Ожесточенно массируя висок, Иван в очередной раз сверился с картой. От навигатора отказался наотрез – и из-за приступа паранойи тоже, наверное. Не страшно! На карте «Перекресток» тоже отыскать можно. Тем более – дорога то одна! После, так же в который раз за поездку Немов бросил короткий взгляд за спину. Естественно, ничего не увидев: вся начинка, вся суть последнего рывка там – под обшивкой кресел, в недрах багажника. При должном усердии удобрения вполне сгодились для взрывчатой смеси – благо информация сейчас почти в свободном доступе. Плюс пара секретов. Читай – не хочу! А у Ивана ещё и уважительная причина. Так что за неделю пришлось управиться. К тому - пара дней на оснастку машины. И вот неприметная девятка, надсадно громыхая по разбитой трассе, продвигается к цели. Местами поеденная ржой, краска давно выцвела, обшарпанный скудный салон… Одна среди тысяч таких же. Никак не похожая на сверкающий авиалайнер. Но не менее смертоносная…

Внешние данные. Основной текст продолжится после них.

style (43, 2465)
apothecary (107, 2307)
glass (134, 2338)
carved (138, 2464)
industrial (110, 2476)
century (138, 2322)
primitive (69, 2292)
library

Невольно вслушиваясь в жалобный стон амортизаторов, Иван вновь и вновь задавался вопросом: «Отчего? Почему я здесь? Неужели нет в последние дни более важного, более дорогого чего-то?» Немов до сих пор не уяснил ответов.
Может вправду в путь без возврата толкнула жалость к себе, понимание ущербности, непричастности? Не один, о нет, далеко не один неудачник пытался последним – грязным и подлым – ударом пристроиться в веках. Может быть… Может? Нет, все-таки нет. Подсознания не вывернешь, конечно – остается лишь надеяться. Умом же Иван за собой подобной мелочности не видел.
Бегство? Болезненная душа мизантропа решила спрятать невыносимую муку от одиночества и неустроенности за намеренно-бравурным, безумным последним шагом? Может и так быть… Ведь нормальный, простой человек разве не предпочтет последние – и тем безмерно драгоценные – крупицы времени посвятить любимым? Да, это, наверное, правда.
Но не меньшая правда и в желании сделать что-то настоящее. Необычным, странным способом осуществить мечту. Какую? Наивную, детскую – о счастье, о лучшей жизни для людей. А раз для борьбы остаются уже не годы – дни, то и методы соответствуют. Бытие, как ни прискорбно, - определяет сознание, а сознание – действие. В тон шутливому каламбуру советского Калиостро так и хочется вспомнить: «Круг замкнулся: разумом начали, разумом кончили…»
Пусть на краткие секунды, мрачные мысли развеялись – даже боль стихла. Иван с облегчением вздохнул. Сквозь мутную пелену перед глазами вновь проступил пестрый, все ещё не по-осеннему яркий и радостный пейзаж. И непонятно откуда взявшийся на только что пустой дороге милицейский ВАЗ!
Немов нервно ударил по тормозам. Девятка от неожиданности качнулась вперед, негодующе скрипнула металлическим естеством. ВАЗ, не ожидавший пакости, тоже нервно качнул из стороны в сторону, брызнув щебнем. Успев сообразить, Иван отпустил педаль прежде, чем на неровностях угодил в занос. Методично отстучал серию коротких нажатий. В итоге обе машины на узкой разбитой асфальтной полосе застыли в несчастных сантиметрах. Водители по-прежнему ошарашенным взглядом уставились друг на друга.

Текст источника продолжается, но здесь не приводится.